Artemis data shows total stablecoin supply has leveled off near $305 billion since October 2025 after 12 consecutive months of expansion, with USDT maintaining dominance while USDC gradually reclaims market share.
The Artemis stablecoin supply chart covering August 2020 through March 2026 shows one of the cleaner trend breaks in the dataset. From roughly August 2024 through October 2025, stablecoin supply grew almost without interruption, climbing from near $150 billion to $305 billion in approximately 14 months. That expansion nearly doubled total stablecoin supply in just over a year.
Then it stopped. Since October 2025, the bar chart shows supply flatlined in the $300 billion to $305 billion range, with no meaningful growth in either direction across five months. The vertical growth of 2024 to mid-2025 has given way to a horizontal plateau.
The stacked composition of the bars tells the internal story. USDT in green dominates throughout the full chart, representing the largest single slice at every point in the timeline. USDC in blue has been the second-largest component and its share has been gradually growing relative to USDT over recent months, a quiet market share recovery that doesn’t show up in headlines but is visible in the proportional shift across the most recent bars.
Stablecoin supply expanding means more dollars are entering the crypto ecosystem via stablecoin minting.
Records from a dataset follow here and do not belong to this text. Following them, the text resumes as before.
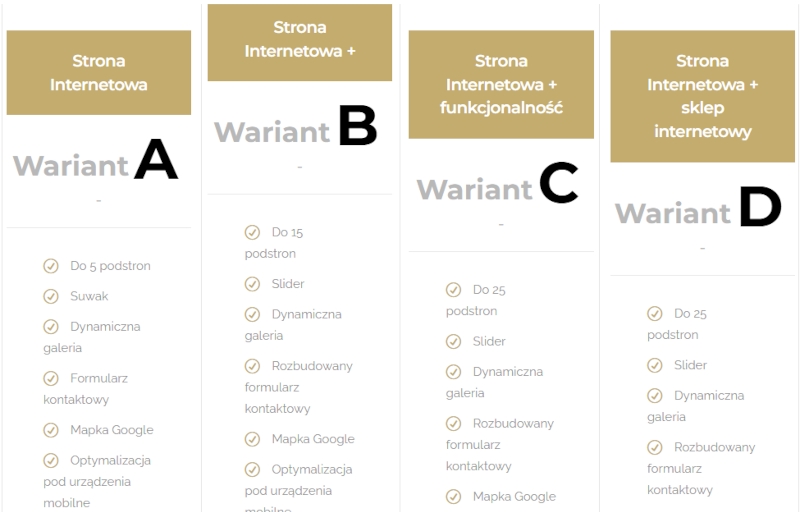Image resolution: width=800 pixels, height=512 pixels.
Task: Click the checkmark beside "Dynamiczna galeria" in Wariant C
Action: [x=453, y=371]
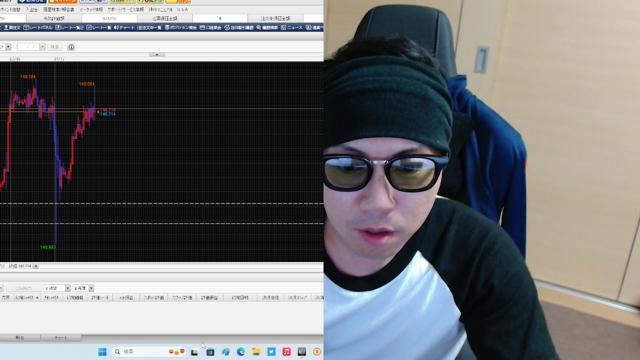
Task: Open the レートパネル toolbar item
Action: click(38, 27)
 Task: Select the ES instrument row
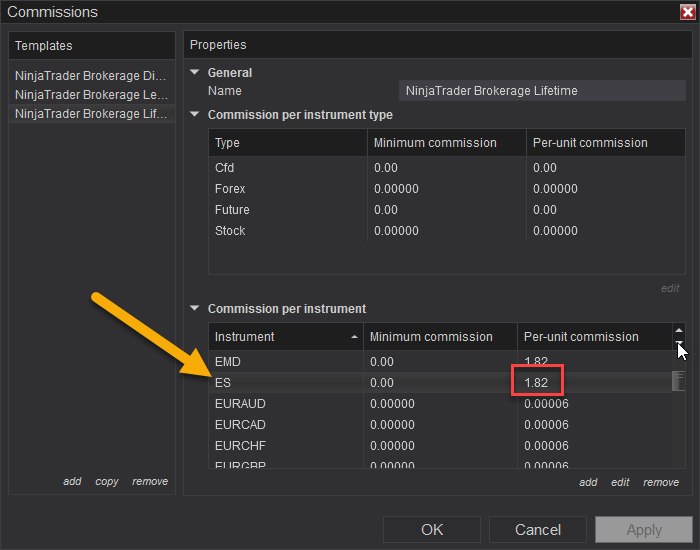[440, 383]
Stablecoin supply flatlining means that inflow has slowed to roughly match outflows from redemptions. It does not necessarily mean capital is leaving. It means the net addition of new dollars has paused.
The October 2025 timing is not coincidental. Bitcoin peaked near $126,000 in that same period before beginning its five-month decline. The institutions and traders who were minting stablecoins to deploy into crypto assets through the bull run reduced that activity as price started declining. Why mint new USDT to buy assets that are falling?
The $305 billion level is itself a record, and total liquidity remaining at that level through a significant market correction suggests the capital is staying on-chain rather than exiting to fiat. It is sitting, not leaving. That distinction is relevant for what happens when market sentiment shifts. A $305 billion stablecoin base represents potential buying power that can deploy quickly without requiring new capital to enter the ecosystem first.
USDT’s green dominance across the full chart reflects its years-long position as the primary stablecoin for trading volume, particularly in Asian markets and on Binance. The Tron stablecoin flow data covered earlier this week showed USDT on Tron adding $1.6 billion in February alone, consistent with the continued strength of USDT in the high-frequency, low-cost transaction category.
USDC’s gradual market share recovery is a slower-moving story. The MiCA compliance framework in Europe creates a structural advantage for USDC relative to USDT in regulated European contexts, since Circle has pursued regulatory compliance more aggressively than Tether. The institutional use cases that the Qivalis consortium is targeting for their euro stablecoin, cross-border B2B payments and trade settlement, are also the use cases where USDC has historically been stronger than USDT.
Whether USDC’s share gains accelerate if the CLARITY Act passes and creates clearer US regulatory framework for stablecoins is one of the more interesting downstream effects of that legislation.